Kill the Father
By Sandrone Dazieri. (Scribner, 512 pages, $28.)
In "Kill the Father," two people haunted by their own demons team up to solve a baffling crime — one that already appears to be solved. When a woman is beheaded in a park near Rome and her 6-year-old son disappears, the police are sure the woman's husband is to blame.
But in "Kill the Father," the American debut by Italian writer Sandrone Dazieri, things are far more complex and sinister than even that. The chief of Rome's major crimes unit turns to an unlikely duo: Deputy Captain Colomba Caselli — still on leave after surviving a bloody bombing — and Dante Torre, who survived worse, a childhood held captive in grain silo.
When Torre and Caselli discover that the boy's disappearance might be linked to Torre's own ordeal, the complex thriller motors off with plenty of momentum.
"Kill the Father" is the first in a planned series featuring Caselli and Torre, two fascinating characters I'd like to hear more from. Although this book had a few twists too many, straining the bounds of possibility to the breaking point at its conclusion, the Caselli and Torre series shows promise.
COLLEEN KELLY
Ike and McCarthy
By David A. Nichols. (Simon & Schuster, 385 pages, $27.95.)

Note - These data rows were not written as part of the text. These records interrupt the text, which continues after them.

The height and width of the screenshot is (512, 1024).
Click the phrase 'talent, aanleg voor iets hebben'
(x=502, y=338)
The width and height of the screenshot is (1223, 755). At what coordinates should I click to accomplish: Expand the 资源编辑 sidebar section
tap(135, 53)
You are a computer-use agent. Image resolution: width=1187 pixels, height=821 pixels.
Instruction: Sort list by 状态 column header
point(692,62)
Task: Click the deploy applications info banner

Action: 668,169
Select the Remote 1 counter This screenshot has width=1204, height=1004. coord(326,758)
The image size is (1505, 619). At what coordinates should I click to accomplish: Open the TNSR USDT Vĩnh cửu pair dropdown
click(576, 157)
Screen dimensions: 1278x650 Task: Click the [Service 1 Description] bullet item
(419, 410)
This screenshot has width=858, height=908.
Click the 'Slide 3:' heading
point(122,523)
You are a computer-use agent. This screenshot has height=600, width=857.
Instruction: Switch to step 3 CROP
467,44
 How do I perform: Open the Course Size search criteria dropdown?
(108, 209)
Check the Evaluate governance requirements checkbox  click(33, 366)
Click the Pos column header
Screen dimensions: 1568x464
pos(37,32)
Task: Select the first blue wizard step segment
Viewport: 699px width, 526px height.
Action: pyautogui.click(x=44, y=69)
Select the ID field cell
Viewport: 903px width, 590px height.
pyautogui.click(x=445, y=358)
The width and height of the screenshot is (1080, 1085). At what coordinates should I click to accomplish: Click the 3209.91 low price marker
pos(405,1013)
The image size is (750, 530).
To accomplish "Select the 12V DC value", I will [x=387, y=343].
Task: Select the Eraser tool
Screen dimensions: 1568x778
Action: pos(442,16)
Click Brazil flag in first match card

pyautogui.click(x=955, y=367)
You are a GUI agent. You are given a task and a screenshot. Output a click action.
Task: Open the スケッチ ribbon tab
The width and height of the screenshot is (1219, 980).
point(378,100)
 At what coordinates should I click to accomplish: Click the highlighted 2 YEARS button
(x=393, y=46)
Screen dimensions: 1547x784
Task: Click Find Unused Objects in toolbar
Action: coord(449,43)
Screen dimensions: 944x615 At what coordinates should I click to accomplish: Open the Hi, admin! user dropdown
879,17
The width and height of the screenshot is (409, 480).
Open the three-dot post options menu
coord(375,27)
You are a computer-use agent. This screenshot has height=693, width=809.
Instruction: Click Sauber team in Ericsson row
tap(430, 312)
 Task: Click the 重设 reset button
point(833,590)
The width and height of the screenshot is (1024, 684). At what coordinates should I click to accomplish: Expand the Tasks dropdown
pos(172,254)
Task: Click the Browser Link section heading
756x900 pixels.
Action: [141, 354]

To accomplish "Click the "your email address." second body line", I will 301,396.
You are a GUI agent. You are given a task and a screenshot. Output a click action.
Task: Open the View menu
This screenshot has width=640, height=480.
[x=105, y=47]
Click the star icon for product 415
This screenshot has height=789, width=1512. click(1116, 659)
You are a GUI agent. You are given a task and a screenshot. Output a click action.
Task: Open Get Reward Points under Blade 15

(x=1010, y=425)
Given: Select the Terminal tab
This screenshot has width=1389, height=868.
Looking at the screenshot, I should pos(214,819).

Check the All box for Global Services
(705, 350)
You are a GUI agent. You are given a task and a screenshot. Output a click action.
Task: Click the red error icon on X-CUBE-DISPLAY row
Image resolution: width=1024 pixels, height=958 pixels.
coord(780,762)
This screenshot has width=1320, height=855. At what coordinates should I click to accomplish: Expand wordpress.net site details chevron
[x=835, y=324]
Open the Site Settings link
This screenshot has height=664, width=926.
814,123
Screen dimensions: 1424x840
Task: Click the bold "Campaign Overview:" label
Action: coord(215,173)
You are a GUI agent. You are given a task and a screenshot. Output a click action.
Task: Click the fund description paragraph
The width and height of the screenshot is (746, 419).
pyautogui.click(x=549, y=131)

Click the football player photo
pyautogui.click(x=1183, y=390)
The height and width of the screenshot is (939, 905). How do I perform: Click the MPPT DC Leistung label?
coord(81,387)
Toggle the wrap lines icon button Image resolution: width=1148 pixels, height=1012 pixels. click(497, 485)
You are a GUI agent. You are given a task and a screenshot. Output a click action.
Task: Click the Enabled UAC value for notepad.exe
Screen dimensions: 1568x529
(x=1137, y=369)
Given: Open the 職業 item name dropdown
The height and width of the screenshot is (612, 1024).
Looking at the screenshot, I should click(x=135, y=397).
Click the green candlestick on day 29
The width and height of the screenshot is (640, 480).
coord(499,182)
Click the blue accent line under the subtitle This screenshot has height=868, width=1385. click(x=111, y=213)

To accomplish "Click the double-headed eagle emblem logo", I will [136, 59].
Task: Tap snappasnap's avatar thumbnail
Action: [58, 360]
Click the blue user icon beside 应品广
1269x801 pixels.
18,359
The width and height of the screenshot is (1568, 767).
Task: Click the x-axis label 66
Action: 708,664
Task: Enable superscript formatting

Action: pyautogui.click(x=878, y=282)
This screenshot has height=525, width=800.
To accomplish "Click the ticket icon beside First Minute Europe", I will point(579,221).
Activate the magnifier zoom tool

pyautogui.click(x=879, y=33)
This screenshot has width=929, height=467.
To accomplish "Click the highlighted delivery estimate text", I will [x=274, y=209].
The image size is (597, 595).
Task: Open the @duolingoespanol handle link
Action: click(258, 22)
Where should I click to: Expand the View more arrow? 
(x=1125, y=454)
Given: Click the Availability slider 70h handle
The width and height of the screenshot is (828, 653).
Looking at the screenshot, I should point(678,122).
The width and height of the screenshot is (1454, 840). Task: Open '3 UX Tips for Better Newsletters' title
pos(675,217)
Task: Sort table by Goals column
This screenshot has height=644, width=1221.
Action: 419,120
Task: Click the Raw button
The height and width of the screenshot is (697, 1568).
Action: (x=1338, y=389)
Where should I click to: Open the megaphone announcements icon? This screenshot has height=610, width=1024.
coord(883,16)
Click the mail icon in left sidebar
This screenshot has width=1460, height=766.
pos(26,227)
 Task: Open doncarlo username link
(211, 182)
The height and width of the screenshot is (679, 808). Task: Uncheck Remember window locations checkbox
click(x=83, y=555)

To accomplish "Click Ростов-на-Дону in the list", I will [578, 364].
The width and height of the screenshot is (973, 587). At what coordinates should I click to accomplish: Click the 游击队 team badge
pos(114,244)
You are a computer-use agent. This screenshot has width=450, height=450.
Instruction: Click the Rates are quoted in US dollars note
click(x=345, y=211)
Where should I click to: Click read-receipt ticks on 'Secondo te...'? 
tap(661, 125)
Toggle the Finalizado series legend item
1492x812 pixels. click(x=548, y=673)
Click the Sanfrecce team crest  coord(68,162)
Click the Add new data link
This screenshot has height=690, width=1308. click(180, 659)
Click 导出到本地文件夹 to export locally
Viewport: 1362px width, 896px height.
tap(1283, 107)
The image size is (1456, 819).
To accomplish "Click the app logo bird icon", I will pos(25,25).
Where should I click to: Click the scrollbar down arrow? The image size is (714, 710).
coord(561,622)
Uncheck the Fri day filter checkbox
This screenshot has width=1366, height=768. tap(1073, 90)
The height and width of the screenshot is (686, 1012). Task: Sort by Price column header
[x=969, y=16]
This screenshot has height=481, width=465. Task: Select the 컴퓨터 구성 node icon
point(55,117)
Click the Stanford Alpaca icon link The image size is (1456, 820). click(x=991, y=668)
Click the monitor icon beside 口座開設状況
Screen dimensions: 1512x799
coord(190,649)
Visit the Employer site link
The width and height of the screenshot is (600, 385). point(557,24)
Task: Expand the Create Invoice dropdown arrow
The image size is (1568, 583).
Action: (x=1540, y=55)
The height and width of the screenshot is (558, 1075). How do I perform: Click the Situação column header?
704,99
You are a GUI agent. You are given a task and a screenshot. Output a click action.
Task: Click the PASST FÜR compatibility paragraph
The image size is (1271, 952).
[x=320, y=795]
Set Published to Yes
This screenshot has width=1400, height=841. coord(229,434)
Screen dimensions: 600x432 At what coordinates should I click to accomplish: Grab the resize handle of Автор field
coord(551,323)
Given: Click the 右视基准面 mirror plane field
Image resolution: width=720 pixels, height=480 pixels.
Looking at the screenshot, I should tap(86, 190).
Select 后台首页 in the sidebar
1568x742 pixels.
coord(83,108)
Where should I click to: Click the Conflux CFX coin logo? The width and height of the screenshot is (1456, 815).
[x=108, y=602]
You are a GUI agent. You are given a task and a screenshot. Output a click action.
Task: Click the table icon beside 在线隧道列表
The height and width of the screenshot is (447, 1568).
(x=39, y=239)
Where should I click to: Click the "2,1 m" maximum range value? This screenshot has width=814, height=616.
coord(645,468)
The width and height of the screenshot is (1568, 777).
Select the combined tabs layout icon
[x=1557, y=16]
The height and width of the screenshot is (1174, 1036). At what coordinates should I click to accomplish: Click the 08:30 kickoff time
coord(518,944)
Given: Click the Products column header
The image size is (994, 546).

When Dwight Eisenhower became president in 1953, he was confronted with a host of Cold War headaches, including one in the U.S. Senate. Sen. Joseph McCarthy was in prime communist-hunting form, waging a vicious, guilt-by-association, scarred-earth campaign to root out communists in the federal government. Eisenhower despised McCarthy, refusing even to utter his name in public. But the president also chose not to confront him, causing some to label him a coward.